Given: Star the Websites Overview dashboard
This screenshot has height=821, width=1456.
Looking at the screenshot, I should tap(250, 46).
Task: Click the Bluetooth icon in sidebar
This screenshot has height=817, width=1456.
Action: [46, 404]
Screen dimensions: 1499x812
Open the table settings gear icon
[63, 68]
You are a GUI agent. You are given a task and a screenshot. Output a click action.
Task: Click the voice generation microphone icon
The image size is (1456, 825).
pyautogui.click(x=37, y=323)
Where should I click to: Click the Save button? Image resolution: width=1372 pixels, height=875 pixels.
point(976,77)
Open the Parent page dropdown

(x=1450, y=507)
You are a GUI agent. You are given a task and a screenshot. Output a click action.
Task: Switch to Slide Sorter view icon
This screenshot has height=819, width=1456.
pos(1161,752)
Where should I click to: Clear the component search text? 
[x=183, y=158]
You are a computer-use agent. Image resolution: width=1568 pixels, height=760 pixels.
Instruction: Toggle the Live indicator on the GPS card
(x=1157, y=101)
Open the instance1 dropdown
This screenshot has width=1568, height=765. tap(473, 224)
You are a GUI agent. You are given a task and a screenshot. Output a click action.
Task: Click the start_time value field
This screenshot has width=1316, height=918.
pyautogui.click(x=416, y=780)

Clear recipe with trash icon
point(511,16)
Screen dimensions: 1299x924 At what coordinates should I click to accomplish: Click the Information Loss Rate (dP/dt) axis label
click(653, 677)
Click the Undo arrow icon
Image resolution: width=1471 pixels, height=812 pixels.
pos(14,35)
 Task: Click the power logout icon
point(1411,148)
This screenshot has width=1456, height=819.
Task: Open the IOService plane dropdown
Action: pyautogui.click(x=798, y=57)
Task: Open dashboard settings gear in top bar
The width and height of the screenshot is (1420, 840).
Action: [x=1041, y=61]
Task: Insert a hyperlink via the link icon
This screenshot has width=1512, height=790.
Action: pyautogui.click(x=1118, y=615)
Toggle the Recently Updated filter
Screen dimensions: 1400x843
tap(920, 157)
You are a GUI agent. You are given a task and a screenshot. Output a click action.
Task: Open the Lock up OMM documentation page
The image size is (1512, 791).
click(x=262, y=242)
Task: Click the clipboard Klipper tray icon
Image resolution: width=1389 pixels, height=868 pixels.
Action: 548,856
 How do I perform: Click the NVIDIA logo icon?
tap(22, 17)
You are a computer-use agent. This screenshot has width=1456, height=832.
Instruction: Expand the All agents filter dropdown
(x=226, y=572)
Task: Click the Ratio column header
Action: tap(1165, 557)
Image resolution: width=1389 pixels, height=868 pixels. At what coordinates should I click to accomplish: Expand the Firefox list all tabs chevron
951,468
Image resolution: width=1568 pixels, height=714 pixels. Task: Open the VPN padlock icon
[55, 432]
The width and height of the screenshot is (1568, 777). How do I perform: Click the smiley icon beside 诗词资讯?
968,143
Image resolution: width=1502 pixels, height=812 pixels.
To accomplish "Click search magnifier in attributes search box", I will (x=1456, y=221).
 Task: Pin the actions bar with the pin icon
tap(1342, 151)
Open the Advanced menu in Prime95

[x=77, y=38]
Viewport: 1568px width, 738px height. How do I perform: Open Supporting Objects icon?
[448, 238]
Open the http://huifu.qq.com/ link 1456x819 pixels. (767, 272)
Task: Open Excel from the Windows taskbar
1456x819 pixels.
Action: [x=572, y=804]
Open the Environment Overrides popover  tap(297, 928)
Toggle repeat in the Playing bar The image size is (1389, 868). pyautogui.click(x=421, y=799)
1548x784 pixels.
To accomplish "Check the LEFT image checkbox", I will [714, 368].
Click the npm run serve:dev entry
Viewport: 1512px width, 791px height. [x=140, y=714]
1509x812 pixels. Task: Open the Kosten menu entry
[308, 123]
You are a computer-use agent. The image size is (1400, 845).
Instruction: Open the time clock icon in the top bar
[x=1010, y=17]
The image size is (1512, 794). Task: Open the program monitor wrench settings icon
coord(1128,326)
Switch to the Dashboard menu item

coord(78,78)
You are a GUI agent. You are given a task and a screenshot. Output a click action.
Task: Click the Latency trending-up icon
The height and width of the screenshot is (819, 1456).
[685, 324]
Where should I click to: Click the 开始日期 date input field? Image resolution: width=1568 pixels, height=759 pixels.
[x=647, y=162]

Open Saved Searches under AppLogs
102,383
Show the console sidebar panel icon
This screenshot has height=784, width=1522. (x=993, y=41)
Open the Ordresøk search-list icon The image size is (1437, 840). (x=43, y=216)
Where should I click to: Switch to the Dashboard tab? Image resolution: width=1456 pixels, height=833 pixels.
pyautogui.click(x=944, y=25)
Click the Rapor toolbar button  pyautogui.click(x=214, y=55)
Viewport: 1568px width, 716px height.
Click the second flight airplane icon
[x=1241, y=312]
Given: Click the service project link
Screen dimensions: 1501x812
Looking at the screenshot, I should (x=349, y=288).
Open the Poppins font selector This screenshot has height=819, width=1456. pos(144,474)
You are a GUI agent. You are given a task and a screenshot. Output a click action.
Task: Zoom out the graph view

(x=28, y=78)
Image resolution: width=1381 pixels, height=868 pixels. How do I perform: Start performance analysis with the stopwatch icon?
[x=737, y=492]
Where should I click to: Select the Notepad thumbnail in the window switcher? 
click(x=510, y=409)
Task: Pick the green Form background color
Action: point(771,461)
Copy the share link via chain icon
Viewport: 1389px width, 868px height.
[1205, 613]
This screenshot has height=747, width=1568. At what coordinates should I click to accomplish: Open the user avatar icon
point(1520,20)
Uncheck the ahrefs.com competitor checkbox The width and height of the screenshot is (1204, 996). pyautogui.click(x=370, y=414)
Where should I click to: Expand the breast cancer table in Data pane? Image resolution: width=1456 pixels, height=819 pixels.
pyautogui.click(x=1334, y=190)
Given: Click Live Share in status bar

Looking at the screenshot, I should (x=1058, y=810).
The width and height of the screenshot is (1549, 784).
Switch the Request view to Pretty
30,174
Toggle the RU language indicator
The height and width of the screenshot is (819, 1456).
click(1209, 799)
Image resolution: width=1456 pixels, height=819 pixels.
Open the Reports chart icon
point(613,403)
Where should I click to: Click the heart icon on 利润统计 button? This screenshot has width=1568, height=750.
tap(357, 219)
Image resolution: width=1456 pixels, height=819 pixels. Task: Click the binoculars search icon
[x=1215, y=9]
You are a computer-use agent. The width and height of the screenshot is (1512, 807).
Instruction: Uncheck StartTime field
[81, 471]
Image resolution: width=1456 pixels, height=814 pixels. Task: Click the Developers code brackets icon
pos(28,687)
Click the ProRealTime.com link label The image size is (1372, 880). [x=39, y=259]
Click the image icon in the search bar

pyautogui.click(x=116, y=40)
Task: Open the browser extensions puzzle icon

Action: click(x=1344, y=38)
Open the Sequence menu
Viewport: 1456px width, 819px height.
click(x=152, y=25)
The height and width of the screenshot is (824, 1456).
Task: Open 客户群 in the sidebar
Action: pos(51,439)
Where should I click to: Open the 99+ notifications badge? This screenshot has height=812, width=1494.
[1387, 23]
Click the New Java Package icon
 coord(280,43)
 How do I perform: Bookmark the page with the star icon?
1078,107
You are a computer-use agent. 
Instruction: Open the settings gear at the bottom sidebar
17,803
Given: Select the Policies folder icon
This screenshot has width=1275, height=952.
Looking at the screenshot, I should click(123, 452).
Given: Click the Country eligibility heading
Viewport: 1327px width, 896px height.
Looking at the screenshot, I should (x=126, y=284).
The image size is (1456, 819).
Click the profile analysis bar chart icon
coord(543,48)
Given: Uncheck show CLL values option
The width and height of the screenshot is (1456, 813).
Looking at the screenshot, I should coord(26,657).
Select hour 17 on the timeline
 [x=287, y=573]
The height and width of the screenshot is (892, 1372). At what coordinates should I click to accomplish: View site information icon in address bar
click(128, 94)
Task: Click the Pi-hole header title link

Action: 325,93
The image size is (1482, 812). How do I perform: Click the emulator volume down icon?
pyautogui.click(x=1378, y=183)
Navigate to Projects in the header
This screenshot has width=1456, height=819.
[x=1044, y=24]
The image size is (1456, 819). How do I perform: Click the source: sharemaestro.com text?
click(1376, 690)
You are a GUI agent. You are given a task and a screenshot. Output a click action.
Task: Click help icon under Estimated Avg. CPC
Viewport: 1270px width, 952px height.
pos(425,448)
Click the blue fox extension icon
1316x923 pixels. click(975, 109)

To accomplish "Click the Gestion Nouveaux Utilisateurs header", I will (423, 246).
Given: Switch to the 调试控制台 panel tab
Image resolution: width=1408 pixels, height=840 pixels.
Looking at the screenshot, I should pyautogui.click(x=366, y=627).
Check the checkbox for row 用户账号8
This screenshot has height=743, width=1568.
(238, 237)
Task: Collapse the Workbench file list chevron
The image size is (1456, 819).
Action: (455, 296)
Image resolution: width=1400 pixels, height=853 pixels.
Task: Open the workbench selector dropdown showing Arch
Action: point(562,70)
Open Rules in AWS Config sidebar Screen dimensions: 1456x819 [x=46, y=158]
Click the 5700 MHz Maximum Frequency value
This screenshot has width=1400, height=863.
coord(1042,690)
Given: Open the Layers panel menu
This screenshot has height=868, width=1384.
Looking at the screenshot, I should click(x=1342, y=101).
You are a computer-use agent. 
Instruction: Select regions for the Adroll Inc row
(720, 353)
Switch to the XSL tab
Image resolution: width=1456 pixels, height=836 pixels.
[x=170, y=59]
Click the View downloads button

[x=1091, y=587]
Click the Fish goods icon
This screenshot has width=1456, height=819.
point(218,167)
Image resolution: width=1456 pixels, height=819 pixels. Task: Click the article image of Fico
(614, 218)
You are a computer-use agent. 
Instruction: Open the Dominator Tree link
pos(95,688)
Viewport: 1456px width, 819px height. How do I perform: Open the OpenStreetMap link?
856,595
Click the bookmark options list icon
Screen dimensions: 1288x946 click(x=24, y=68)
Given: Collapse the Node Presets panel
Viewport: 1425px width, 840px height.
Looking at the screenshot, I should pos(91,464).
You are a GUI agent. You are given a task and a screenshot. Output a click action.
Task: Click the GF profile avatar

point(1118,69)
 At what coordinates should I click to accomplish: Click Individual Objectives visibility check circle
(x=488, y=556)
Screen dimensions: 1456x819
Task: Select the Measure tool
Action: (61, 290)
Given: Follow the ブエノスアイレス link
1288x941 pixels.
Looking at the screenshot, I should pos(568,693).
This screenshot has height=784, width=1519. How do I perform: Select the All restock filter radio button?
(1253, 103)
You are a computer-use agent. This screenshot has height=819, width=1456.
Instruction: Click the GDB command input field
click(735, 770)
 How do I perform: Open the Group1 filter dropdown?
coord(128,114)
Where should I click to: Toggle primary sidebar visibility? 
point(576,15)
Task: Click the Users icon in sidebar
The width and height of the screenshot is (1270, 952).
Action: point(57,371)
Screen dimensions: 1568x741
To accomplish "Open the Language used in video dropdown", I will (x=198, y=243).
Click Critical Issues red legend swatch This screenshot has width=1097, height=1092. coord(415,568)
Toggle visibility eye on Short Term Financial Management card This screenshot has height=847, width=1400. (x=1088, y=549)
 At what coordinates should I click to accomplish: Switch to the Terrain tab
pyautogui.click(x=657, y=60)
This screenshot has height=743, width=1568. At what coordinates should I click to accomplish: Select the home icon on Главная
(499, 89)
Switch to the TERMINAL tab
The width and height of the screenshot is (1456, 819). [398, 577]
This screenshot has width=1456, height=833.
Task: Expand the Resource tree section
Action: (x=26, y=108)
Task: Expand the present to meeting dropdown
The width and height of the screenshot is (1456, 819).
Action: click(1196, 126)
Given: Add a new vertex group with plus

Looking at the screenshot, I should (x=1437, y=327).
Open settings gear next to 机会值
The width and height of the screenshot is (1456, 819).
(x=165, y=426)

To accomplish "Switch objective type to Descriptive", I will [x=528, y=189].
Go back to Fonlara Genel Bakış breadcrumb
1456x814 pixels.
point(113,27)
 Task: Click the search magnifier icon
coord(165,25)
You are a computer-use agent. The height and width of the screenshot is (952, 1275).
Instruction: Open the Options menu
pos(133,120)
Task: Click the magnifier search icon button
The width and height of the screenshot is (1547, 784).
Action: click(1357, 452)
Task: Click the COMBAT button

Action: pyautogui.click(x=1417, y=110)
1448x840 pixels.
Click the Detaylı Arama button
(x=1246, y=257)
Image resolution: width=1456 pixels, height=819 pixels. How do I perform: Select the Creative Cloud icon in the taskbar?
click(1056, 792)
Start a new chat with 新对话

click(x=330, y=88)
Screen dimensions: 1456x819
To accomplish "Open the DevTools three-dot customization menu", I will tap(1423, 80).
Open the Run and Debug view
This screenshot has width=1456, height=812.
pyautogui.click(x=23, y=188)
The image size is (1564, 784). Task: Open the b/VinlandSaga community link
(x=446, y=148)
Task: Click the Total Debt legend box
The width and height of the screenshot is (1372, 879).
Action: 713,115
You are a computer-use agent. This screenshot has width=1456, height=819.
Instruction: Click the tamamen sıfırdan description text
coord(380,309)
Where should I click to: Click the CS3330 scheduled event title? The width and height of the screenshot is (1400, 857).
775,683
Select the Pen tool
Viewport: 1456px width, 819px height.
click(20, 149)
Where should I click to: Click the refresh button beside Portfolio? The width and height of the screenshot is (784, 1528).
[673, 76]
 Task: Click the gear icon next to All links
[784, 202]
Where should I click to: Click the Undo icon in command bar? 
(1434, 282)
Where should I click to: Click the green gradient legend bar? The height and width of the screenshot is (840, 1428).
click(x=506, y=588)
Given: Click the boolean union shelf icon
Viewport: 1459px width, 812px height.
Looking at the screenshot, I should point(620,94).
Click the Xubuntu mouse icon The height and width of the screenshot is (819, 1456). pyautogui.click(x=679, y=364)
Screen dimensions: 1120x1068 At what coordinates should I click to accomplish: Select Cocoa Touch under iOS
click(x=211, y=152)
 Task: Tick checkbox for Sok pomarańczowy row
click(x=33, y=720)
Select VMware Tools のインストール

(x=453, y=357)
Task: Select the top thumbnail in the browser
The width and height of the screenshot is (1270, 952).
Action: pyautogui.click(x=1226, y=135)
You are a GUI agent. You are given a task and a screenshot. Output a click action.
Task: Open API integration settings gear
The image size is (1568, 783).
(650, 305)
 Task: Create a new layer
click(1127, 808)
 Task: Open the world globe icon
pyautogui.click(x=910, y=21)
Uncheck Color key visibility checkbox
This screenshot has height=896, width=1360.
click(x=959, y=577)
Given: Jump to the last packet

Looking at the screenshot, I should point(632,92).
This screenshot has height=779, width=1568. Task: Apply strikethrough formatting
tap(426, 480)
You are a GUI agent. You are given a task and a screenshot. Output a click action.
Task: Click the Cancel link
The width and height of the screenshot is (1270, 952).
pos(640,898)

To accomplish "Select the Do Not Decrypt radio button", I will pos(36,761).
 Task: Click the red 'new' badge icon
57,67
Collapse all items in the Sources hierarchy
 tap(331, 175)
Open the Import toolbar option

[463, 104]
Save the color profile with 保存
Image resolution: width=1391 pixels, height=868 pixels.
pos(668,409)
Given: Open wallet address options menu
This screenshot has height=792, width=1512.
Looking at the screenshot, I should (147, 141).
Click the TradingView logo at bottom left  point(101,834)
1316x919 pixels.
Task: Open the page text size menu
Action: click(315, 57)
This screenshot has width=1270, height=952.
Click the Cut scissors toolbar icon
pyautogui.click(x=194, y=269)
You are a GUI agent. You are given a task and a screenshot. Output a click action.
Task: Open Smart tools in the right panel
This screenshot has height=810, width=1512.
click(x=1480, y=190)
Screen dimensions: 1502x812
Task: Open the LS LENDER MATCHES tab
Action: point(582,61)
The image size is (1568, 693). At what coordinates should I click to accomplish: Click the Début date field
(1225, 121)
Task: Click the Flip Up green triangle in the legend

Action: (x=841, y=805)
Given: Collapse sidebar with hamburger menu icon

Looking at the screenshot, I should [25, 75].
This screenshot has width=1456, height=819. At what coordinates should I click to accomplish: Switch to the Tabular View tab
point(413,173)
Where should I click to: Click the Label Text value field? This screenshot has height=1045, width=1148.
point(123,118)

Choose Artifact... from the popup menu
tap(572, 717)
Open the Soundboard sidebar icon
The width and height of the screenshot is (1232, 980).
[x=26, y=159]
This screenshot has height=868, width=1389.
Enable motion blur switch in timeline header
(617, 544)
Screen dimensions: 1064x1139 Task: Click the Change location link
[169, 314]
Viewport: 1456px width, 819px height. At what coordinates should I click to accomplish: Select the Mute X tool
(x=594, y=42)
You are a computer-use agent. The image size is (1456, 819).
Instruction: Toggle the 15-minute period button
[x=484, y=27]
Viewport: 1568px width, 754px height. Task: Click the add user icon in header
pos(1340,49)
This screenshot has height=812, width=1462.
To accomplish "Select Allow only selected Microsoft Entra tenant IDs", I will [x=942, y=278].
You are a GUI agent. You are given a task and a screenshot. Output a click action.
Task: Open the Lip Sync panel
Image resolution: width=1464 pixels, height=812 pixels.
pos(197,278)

- - - - - - -

• _What the task requires_
Output exactly the lines of the material above from the one containing "Given: Click the boolean union shelf icon" up to and including the one containing "Click the Xubuntu".

• _Exercise output_
Given: Click the boolean union shelf icon
Viewport: 1459px width, 812px height.
Looking at the screenshot, I should point(620,94).
Click the Xubuntu mouse icon The height and width of the screenshot is (819, 1456). pyautogui.click(x=679, y=364)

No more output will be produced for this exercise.